血纸
二楼。
余办回到二楼,然后收拾这两天的资料,与同在屋子里的大叔呆在一起,做闲谈余问:
“你比较看好哪一位。”
“不是我看好哪一位,而是他们要自己要看好他们自己。”大叔把抽到底的烟熄灭,随手丢到旁边的垃圾桶里,“啧!诀印他人呢?这个时候都还没来,他是去干嘛去了。”
余办听到这里顿时头疼无比,翻找了一下自己的裤兜,从那看似瘪瘪的裤兜里取出密密麻麻的传讯符,两只手像在数钱一样娴熟快速的翻找,很快就将手里的这一沓里翻找出联系诀印的传讯符,一抖手将其点燃。

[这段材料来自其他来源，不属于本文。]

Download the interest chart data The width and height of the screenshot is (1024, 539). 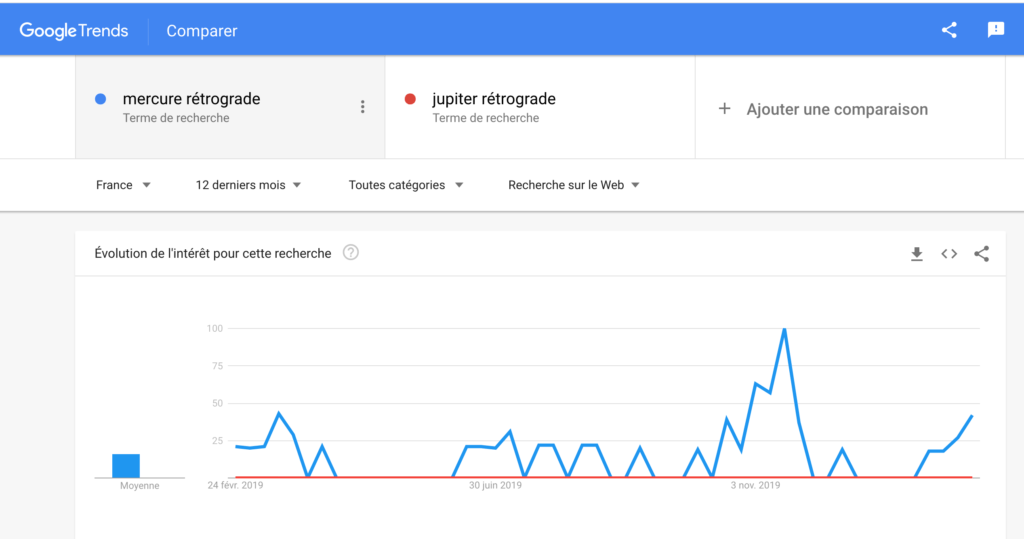pyautogui.click(x=917, y=253)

然而传讯符的边角燃起又马上熄灭,明显是联系不上诀印,按道理来说诀印只要在一定范围之内都是能联系上的,难不成是离开了临海镇。
大叔忽然站起来,没有耐心继续等下去,“我直接去他家。”
说着径直走出了接待室,余办看着手里燃不起来的传讯符,又看了眼大叔离开的方向,一时间真的是,哎……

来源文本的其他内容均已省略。